DESCRIPTION OF THE TASK: Print the stretch of the material from the line containing "Screen dimensions: 444x170" through the line containing "Looking at the screenshot, I should [1072, 334].", reproducing each line unchanged and nothing else.

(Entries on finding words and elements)
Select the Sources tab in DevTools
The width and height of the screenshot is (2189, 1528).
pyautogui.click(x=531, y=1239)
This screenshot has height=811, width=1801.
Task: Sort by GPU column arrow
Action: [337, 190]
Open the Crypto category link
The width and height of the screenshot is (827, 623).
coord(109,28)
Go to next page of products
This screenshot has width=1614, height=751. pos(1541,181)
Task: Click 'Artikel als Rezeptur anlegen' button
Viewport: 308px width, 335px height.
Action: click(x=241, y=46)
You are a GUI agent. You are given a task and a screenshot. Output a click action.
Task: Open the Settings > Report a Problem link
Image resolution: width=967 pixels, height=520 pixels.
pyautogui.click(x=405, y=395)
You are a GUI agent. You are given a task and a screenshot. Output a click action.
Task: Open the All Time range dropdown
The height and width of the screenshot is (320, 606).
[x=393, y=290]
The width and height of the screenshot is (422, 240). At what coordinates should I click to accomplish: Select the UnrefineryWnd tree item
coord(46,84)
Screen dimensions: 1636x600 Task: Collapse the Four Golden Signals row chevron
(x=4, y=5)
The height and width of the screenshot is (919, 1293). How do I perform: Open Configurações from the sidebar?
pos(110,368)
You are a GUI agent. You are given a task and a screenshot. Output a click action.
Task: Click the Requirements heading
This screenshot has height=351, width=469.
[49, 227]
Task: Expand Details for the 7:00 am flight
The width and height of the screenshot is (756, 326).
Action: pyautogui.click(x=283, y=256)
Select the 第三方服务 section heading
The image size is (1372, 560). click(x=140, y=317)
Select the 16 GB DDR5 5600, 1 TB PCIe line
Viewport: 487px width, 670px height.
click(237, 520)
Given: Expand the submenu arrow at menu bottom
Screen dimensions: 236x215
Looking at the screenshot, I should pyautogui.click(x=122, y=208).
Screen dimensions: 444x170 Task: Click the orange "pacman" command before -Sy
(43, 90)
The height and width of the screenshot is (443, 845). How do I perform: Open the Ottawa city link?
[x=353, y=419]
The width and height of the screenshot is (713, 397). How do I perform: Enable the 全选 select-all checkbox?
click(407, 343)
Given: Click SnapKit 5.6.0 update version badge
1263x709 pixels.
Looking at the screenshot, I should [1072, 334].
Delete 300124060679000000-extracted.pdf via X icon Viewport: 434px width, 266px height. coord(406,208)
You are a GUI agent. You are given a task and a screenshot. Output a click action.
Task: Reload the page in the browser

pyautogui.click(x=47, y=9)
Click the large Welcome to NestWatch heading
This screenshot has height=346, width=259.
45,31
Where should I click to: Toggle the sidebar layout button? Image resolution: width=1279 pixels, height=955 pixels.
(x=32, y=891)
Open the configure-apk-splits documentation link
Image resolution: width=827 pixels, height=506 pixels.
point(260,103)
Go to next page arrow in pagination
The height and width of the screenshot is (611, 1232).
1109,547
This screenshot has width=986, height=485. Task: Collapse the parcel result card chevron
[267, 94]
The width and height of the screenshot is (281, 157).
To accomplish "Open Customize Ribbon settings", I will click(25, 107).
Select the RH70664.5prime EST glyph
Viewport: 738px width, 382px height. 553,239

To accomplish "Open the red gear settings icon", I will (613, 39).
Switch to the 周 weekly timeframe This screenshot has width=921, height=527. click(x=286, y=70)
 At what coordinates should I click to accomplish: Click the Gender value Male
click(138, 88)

THE RESPONSE:
Screen dimensions: 444x170 Task: Click the orange "pacman" command before -Sy
(43, 90)
The height and width of the screenshot is (443, 845). How do I perform: Open the Ottawa city link?
[x=353, y=419]
The width and height of the screenshot is (713, 397). How do I perform: Enable the 全选 select-all checkbox?
click(407, 343)
Given: Click SnapKit 5.6.0 update version badge
1263x709 pixels.
Looking at the screenshot, I should [1072, 334].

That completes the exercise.